**Short exercise**: Transcribe the part of the listing that opens with the line containing "You are a GUI" and continues through the end of the listing, including both ends. Omit the pictures from your answer.

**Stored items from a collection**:
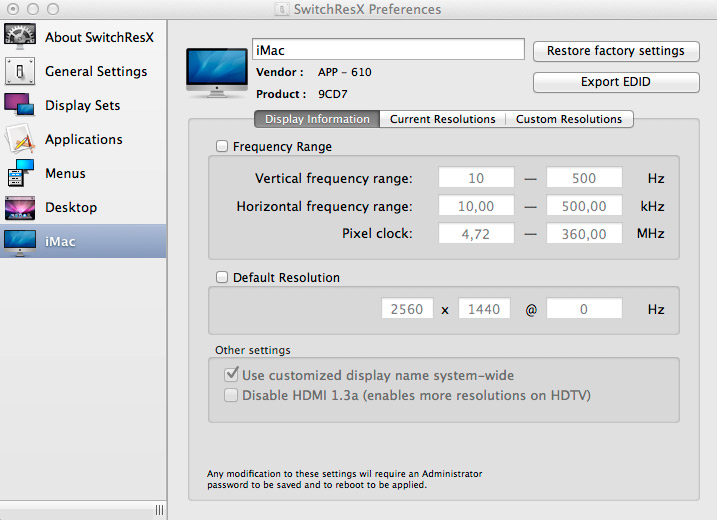Image resolution: width=717 pixels, height=520 pixels.
Task: Switch to the Current Resolutions tab
Action: [442, 119]
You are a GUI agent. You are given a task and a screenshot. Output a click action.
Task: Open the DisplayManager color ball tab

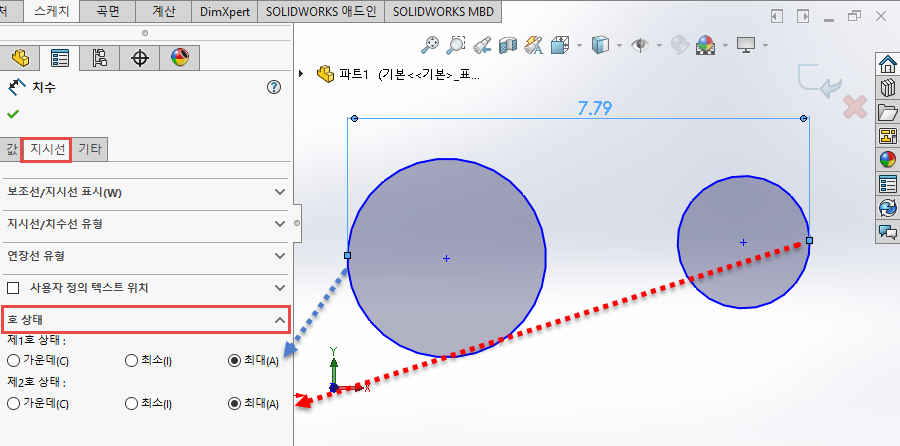pyautogui.click(x=179, y=58)
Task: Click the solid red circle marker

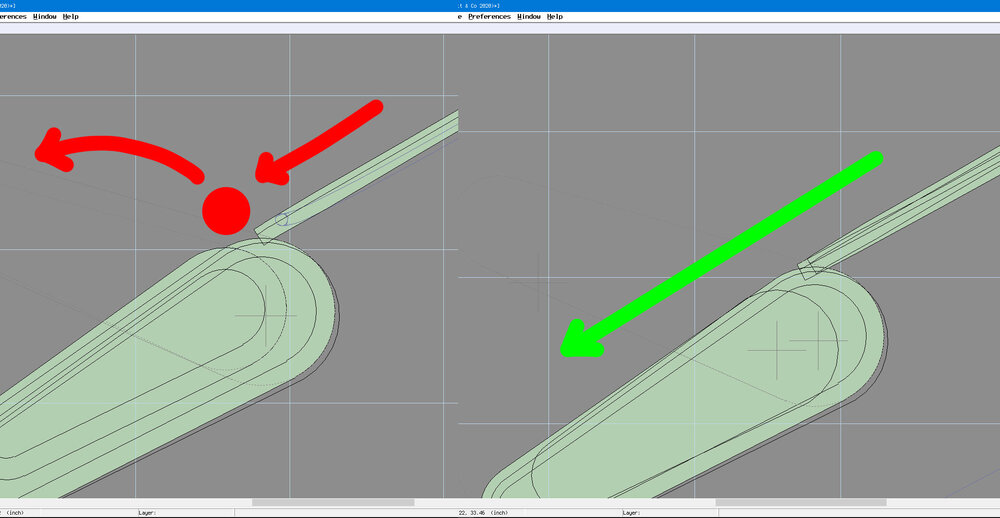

**Solved exercise**:
You are a GUI agent. You are given a task and a screenshot. Output a click action.
Task: Open the DisplayManager color ball tab

pyautogui.click(x=179, y=58)
Task: Click the solid red circle marker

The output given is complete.